The Estate manager, Ragde Reltub, was in charge of the cats. He was under strict orders from the court to care for the cats with proper feeding and veterinary care. There was also a proviso in the will which said: "The total value of the estate will go to the person that predicts the maximum number of cats that will ever be living at the Aristocat Estates at one time!"

As their caretaker, Ragde noticed that the rate that the population was incrasing each year was directly proportional to 75 minus the total number of cats living on the estate. In addition, he noticed that in 1923 there were already 8 times as many cats living on the estate as there were in 1910.

1.) What equation could be used to estimate the number of cats (N) after a certain number of years (t) after 1910?
**NOT SURE HOW TO SET THIS UP WITH THE GIVEN INFORMATION!

2.) In approximately what year will the cat population reach 50 cats?
**DO YOU TAKE THE ANSWER FROM #1 AND SET T EQUAL TO 50?

3.) Does Mr. Reltub's information that he observed help him win the money? If so, what is the maximum number of cats on the estate and how do you know?
**HOW DO YOU KNOW? HOW CAN THIS BE SOLVED?

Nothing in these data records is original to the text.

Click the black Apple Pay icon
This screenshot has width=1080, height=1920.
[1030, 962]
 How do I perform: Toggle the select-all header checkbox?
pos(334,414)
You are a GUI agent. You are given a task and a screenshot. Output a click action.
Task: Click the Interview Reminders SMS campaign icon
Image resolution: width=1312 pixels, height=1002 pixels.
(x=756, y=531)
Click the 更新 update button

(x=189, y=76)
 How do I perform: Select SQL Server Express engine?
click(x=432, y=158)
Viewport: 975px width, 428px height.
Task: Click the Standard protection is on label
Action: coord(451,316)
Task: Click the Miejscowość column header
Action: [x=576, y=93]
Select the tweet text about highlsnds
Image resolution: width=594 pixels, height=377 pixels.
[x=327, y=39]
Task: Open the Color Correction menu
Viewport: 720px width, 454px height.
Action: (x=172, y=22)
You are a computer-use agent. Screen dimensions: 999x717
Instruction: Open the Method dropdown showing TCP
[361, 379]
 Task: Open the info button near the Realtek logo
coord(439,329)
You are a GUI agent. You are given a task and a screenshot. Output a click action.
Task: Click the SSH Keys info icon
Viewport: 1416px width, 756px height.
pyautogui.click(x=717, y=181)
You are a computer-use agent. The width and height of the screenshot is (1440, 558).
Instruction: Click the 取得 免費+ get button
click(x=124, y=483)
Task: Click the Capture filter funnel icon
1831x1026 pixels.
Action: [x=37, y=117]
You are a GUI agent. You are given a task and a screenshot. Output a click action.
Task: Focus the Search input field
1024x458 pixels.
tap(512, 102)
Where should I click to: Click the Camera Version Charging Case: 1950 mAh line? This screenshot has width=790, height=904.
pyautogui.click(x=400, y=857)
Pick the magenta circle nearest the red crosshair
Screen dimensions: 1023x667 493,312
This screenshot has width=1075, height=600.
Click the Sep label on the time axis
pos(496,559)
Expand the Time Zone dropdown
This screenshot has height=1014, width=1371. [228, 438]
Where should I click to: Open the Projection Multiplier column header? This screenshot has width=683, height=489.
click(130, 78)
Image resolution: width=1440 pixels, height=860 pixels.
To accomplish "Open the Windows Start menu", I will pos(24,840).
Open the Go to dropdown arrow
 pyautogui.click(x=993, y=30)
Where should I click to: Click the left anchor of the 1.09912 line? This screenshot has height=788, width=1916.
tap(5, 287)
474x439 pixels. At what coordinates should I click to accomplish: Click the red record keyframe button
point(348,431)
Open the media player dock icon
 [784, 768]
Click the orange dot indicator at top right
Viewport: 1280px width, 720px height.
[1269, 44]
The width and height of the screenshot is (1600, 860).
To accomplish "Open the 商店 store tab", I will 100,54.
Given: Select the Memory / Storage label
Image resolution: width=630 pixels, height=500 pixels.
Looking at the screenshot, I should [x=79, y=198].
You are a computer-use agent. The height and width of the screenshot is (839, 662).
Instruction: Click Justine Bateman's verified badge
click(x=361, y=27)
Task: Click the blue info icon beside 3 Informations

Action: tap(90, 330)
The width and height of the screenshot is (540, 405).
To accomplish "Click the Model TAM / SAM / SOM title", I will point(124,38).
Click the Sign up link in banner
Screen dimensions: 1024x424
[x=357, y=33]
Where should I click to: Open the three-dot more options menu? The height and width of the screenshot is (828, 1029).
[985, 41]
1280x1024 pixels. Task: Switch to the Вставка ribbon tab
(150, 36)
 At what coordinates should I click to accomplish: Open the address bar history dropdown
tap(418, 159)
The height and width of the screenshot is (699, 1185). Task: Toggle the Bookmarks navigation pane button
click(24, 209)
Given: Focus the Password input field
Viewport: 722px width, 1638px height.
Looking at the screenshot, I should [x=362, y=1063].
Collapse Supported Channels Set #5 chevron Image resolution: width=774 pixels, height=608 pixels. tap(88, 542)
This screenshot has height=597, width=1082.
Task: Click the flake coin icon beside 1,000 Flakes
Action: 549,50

4.) Should Ragde Reltub be trusted? Why or why not??
**HOW IS THIS MATHEMATICAL?
 
let P = cat population at any time t in years

the rate that the population was incrasing each year was directly proportional to 75 minus the total number of cats living on the estate.

dP/dt = k(75 - P)

In addition, he noticed that in 1923 there were already 8 times as many cats living on the estate as there were in 1910.

let t = 0 be the year 1910 ... P(0) = 5
1923 is t = 13 ... P(13) = 40

solve the differential equation ... you have two conditions to solve for the constant of proportionality and constant of integration.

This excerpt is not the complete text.